Somebody wants to know which of the numbers
8+6, 8^2+6, 8^3+6, 8^4+6, ...
can be divided by 7. He starts calculating and notices:
8+6 = 14 is divisible by 7
8^2+6 = 70 is divisible by 7
8^3+6 = 518 is divisble by 7
8^4+6 = 4102 is divisble by 7
Can he be certain that this will go on indefinitely -- no, not yet. Does it make sense
to calculate
more examples? Not really.
But now he notices:
8^5+6 = 8*8^4+6 = 7*(8^4) + (8^4+6) = multiple-of-7 + multiple-of-7 =
multiple-of-7
8^6+6 = 8*8^5+6 = 7*(8^5) + (8^5+6) = multiple-of-7 + multiple-of-7 =
multiple-of-7
8^7+6 = ...
Once he sees this, he can be assured that this will continue forever, because in each
of those
steps, the same trick applies.
A sample proof.
Statement: for all integers n (n > 0): 2^n >= n
Proof.
Let's call a number n "nice" if 2^n >= n.

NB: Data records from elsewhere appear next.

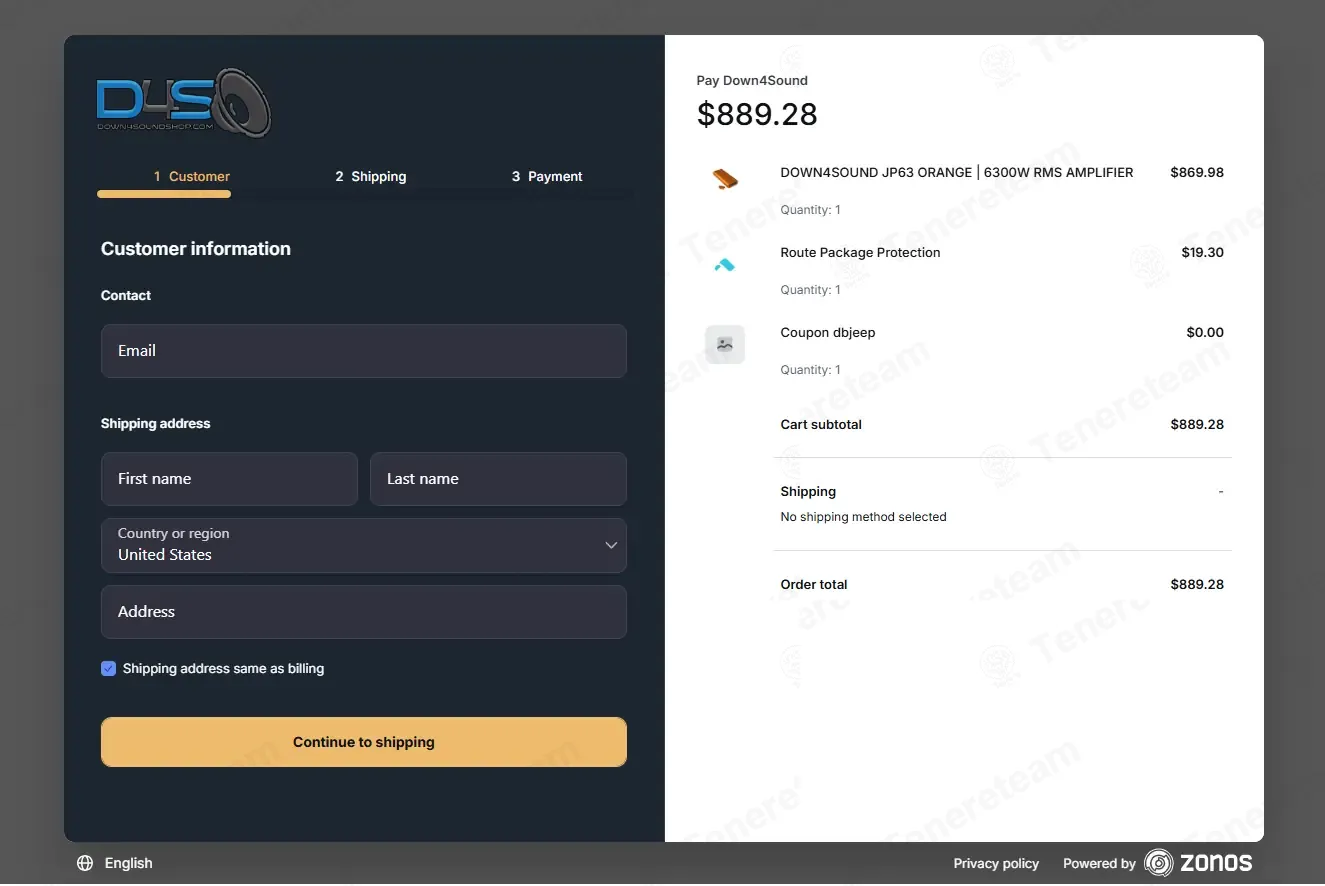Expand the Country or region dropdown

click(x=364, y=545)
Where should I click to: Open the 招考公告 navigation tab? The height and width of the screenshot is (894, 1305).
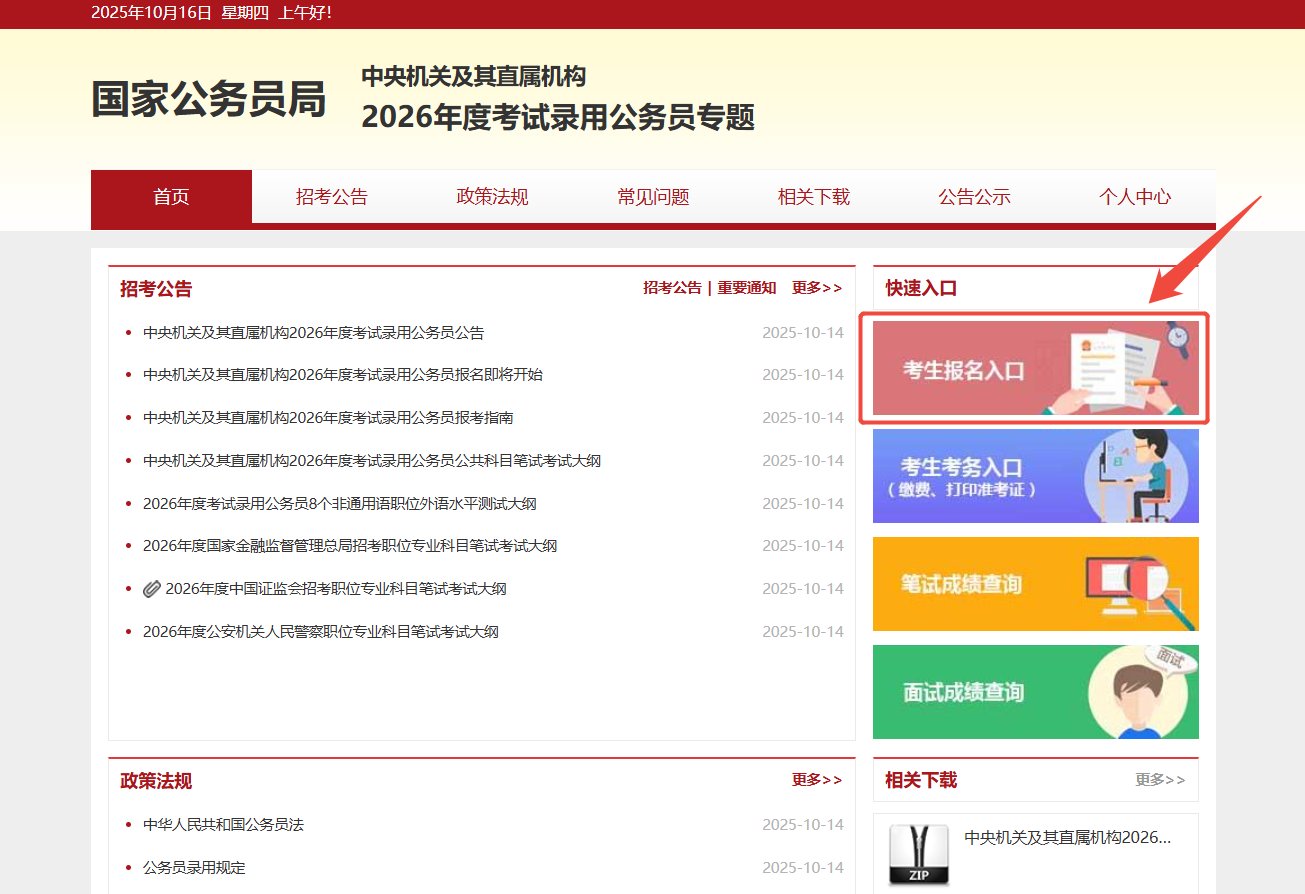(332, 197)
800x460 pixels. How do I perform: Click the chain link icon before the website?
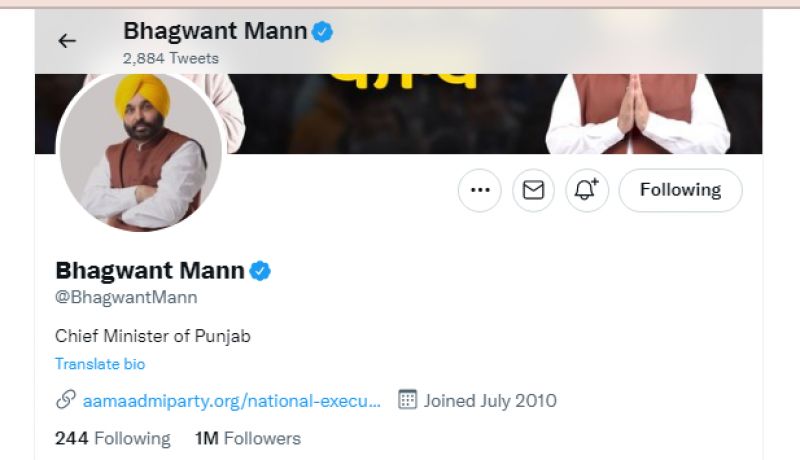point(65,401)
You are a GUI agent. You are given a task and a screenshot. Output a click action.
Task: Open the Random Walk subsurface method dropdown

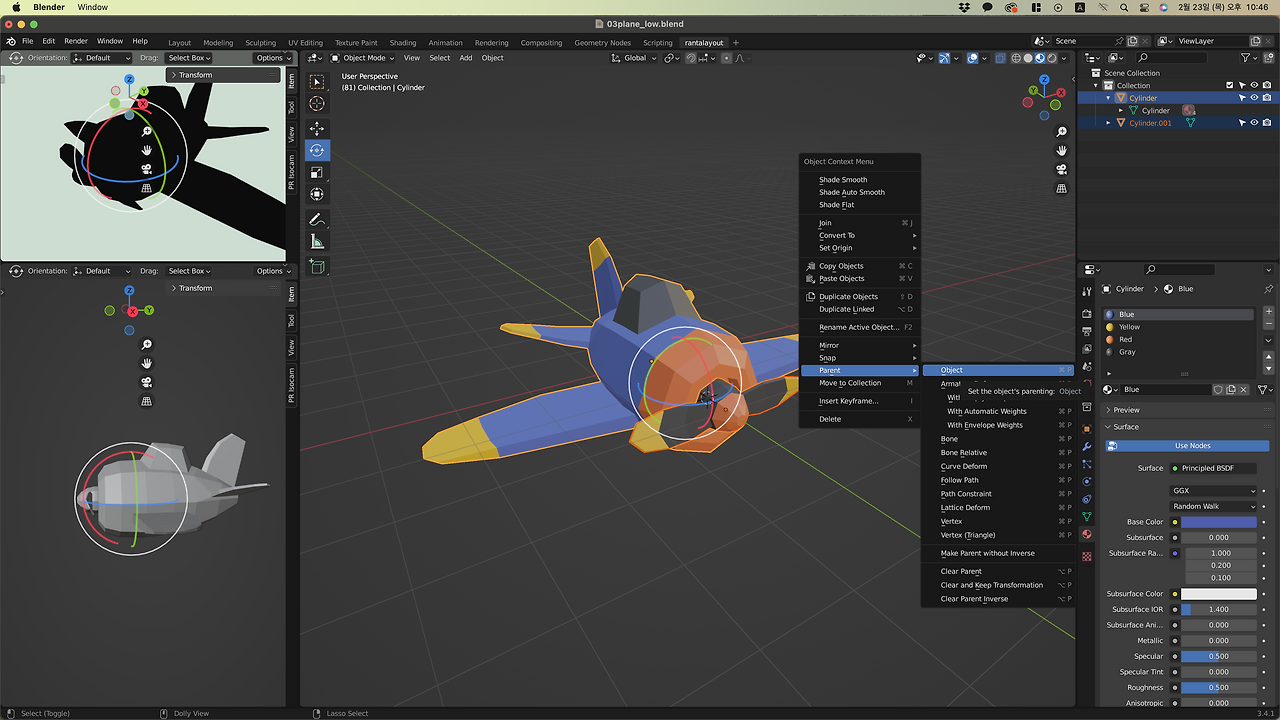coord(1214,506)
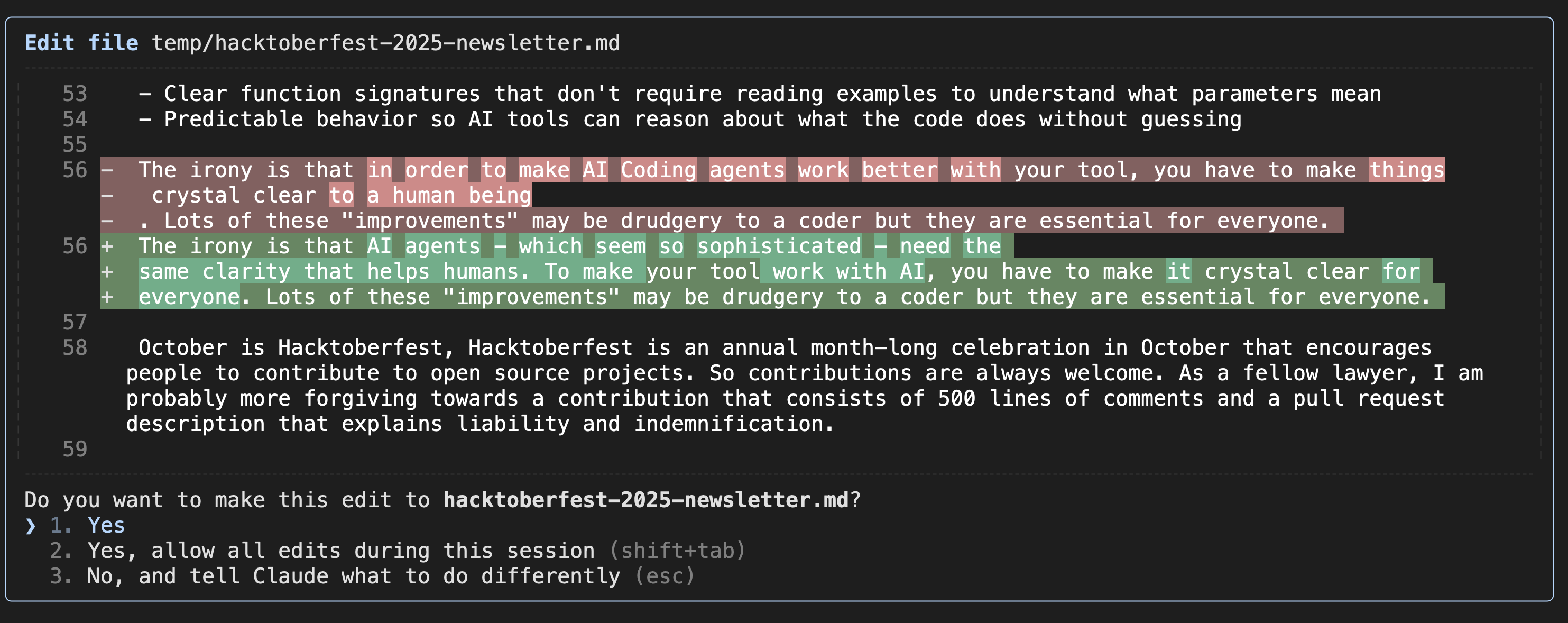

1. 1 is nice: you can verify this by direct calculation: 2^1 = 2 >= 1
2. Every number has a nice successor.
Proof: If k is nice and m is its successor, then
2^m = 2^(k+1) = 2*2^k >= 2*k = k+k >= k+1 = m, and so m is nice too.
3. According to (1) 1 is nice, so according to (2) 2 also is nice, so according to (2)
3 also has to
be nice, ... In other words, from (1) and (2) it follows that every integer n (n>0) is
nice.
Hans